Surabaya (ANTARA) - Wali Kota Surabaya Tri Rismaharini menyatakan dua organisasi Islam terbesar di Indonesia seperti Muhammadiyah dan Nahdlatul Ulama (NU) memiliki banyak kesamaan, sehingga tidak perlu diperdalam perbedaannya.
"Saya pikir kenapa kita harus memperdalam perbedaan? Padahal banyak sekali persamaannya," kata Wali Kota Surabaya Tri Rismaharini di Surabaya, Sabtu.
Pernyataan Risma tersebut juga sempat disampaikan kepada ratusan pengurus Muhammadiyah, NU, Aisyiyah dan Muslimat saat menghadiri acara nonton bersama film berjudul "Jejak Langkah 2 Ulama Muhammadiyah dan NU" di salah satu hotel di Surabaya pada Jumat (21/2) malam. Acara tersebut digelar dengan tujuan untuk mewujudkan rasa persatuan dan harmonisasi kedua organisasi islam, yakni Muhammadiyah dan Nahdhalatul Ulama (NU).
Untuk itu, Wali Kota Risma berharap semua komponen masyarakat bersama-sama kompak dalam mengatasi permasalahan sosial yang ada tanpa mengedapankan perbedaan, terutama dalam menyelamatkan anak-anak dari segala hiruk pikuk permasalahan.
"Sekarang ini masalah yang terjadi pada anak-anak sangat kompleks apalagi usia remaja. Sebenarnya anak-anak itu lemah sekali. Sampai saya putuskan menutup lokalisasi (Dolly) itu adalah bagian dari menyelamatkan mereka," katanya.

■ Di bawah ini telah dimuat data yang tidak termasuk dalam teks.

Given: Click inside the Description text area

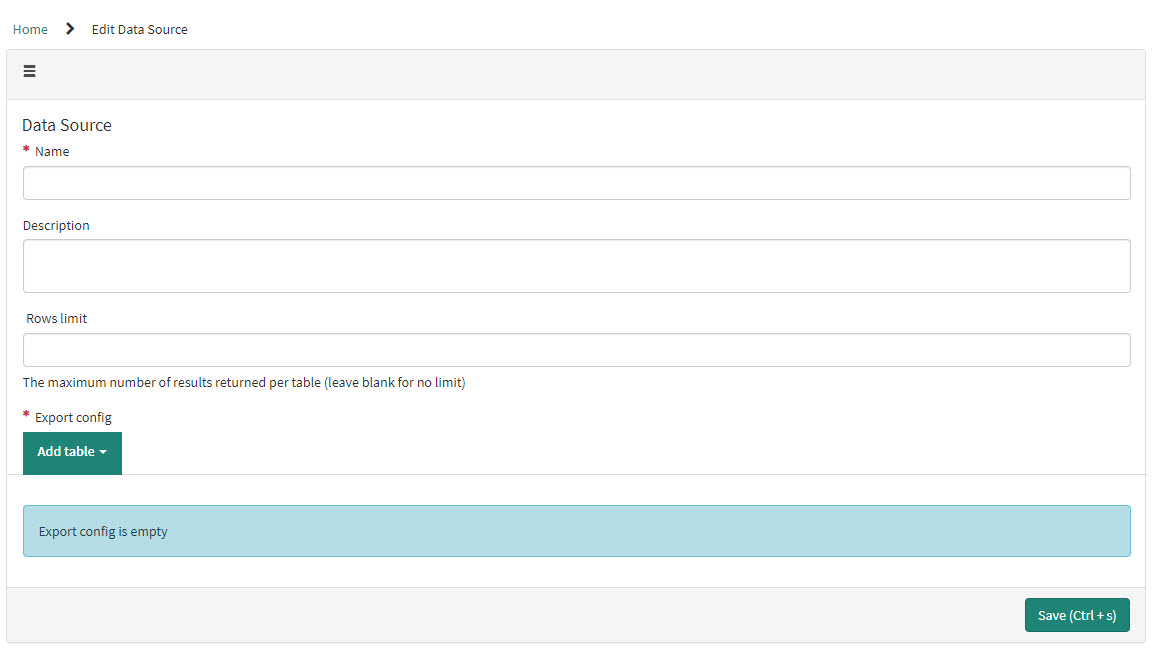Looking at the screenshot, I should point(576,266).
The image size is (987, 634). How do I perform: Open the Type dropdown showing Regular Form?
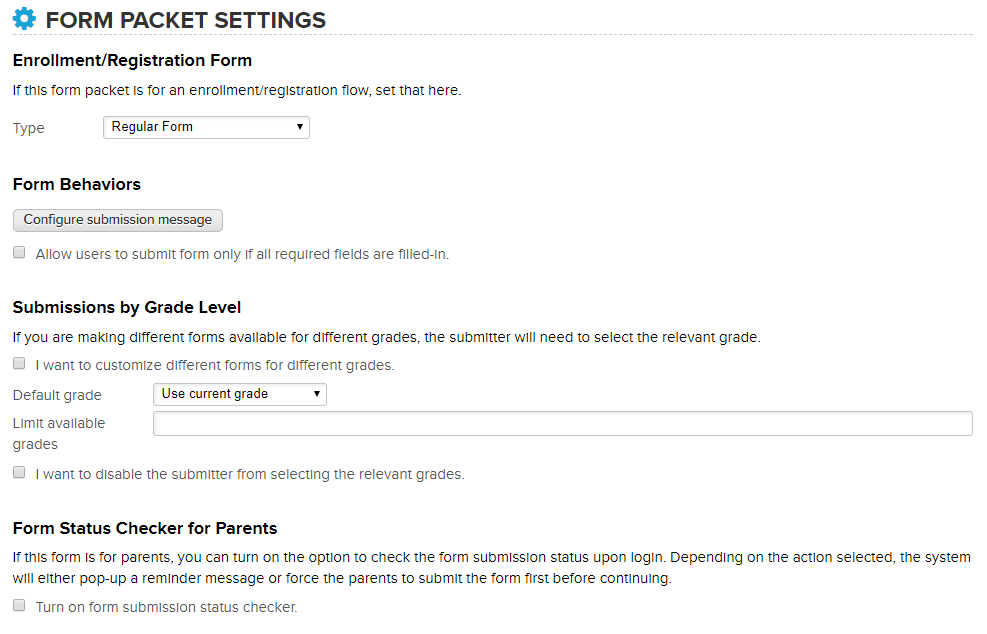[206, 127]
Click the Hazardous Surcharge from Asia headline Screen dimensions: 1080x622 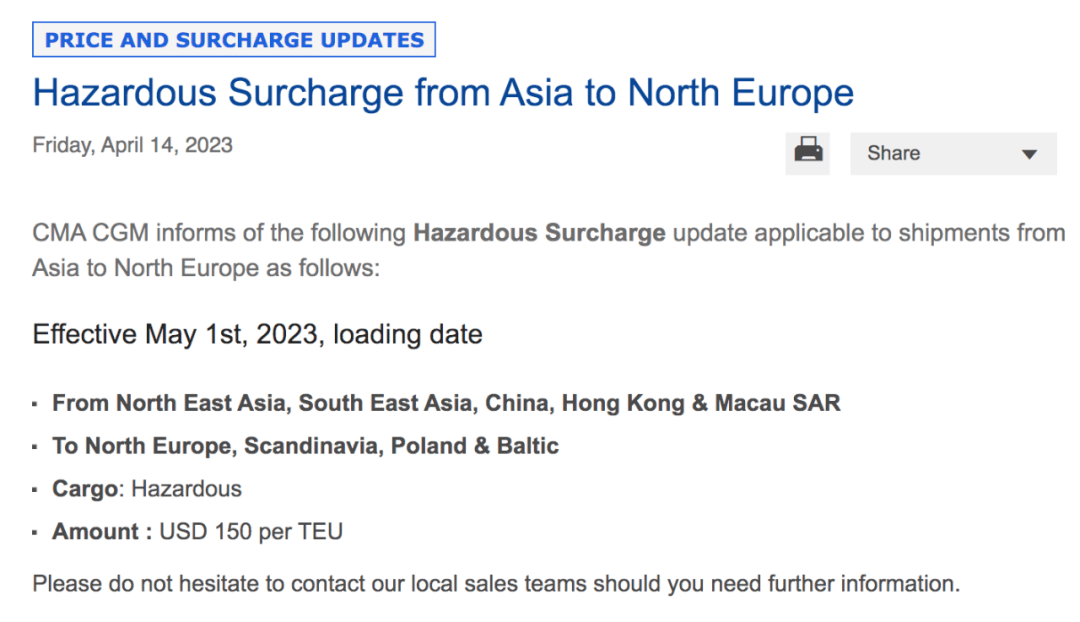443,93
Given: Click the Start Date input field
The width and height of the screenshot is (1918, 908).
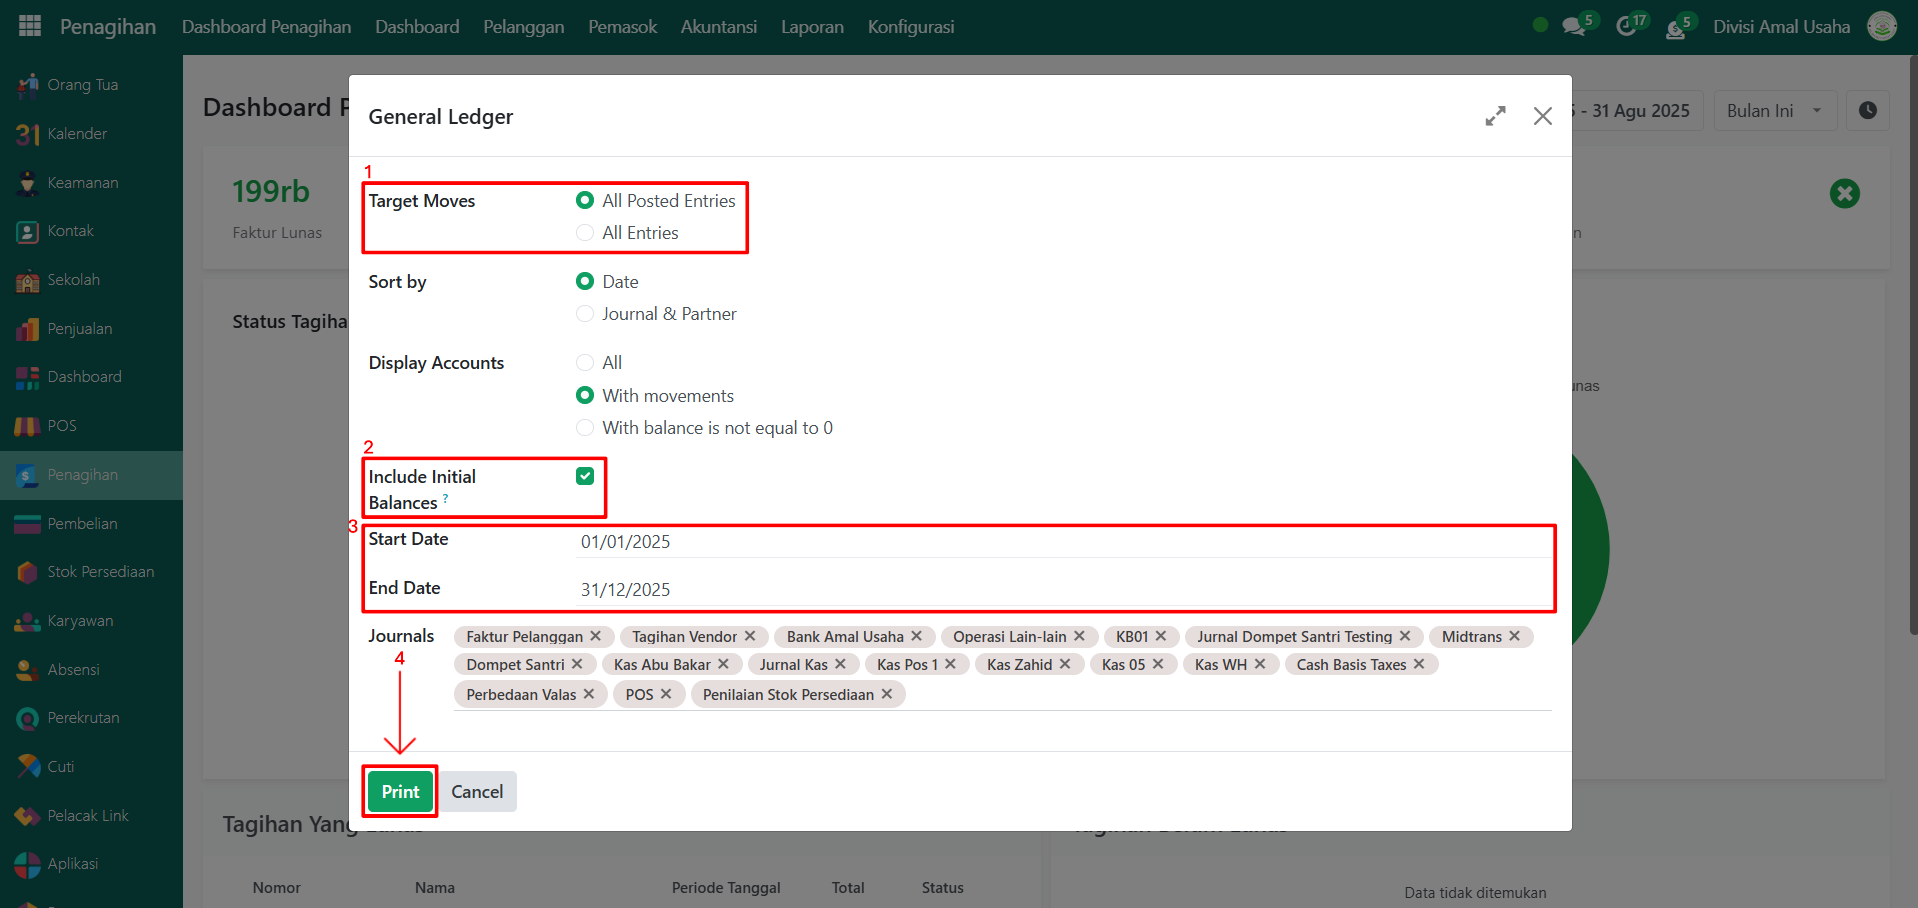Looking at the screenshot, I should click(1060, 542).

Selain itu, ia berharap anak-anak di era saat ini lebih dirangkul dan dibekali ilmu akhlak, seperti yang diajarkan Umar Bin Khatab saat menjadi pemimpin. "Saya yakin dengan keseimbangan ilmu agama dan akhlak maka anak-anak kita akan menjadi luar biasa," katanya.
Sekretaris Pimpinan Daerah Muhammadiyah Kota Surabaya M. Arif An sebelumnya mengatakan film "Jejak Langkah 2 Ulama" menceritakan tentang dua tokoh besar umat Islam di Indonesia yakni K.H. Ahmad Dahlan pendiri organisasi Muhammadiyah dan K.H. Hasyim Asyari pendiri NU.
"Dalam film tersebut, mengangkat perjalanan dan persahabatan kedua tokoh besar saat masa remaja yang sedang belajar di pondok pesantren yang sama," katanya.
Selain itu, lanjut dia, film ini juga menceritakan secara detail bagaimana masa remaja mereka dalam yang menuntut ilmu di satu pesantren dan guru yang sama. Kemudian kedua pemuka agama ini berpisah lantaran masa studi yang sudah habis.
"Mereka juga pernah belajar di Mekkah Arab Saudi meskipun tidak dalam waktu yang bersamaan itu juga ada ditayangan tersebut," kata Cak Arif An sapaan akrabnya.
Ia menceritakan bukti persahabatan, kedua tokoh ini sangat luar biasa terutama saat K.H. Ahmad Dahlan wafat. Kabar itu kemudian disampaikan oleh K.H. Hasyim Asyari melalui utusannya. Pada momen itu, K.H. Hasyim Asyari mengatakan Pondok Pesantren (Ponpes) Tebu Ireng, Jombang berduka.
"Beliau menyatakan Tebu Ireng berduka. Selama tujuh hari berturut-turut beliau berkirim doa dan tahlilan sebagai bentuk kesetiaan persabahatan dua tokoh besar ini," ujarnya.
Nnatinya, lanjut dia, film ini akan tayang di semua sekolah dari SD-SMA yang berbasis Islam di seluruh Indonesia.
"Biar para pelajar dapat mengerti perjuangan para tokoh ulama ini tidak hanya dari buku saja, melainkan kemasan berbentuk film yang lebih mudah memahami," katanya.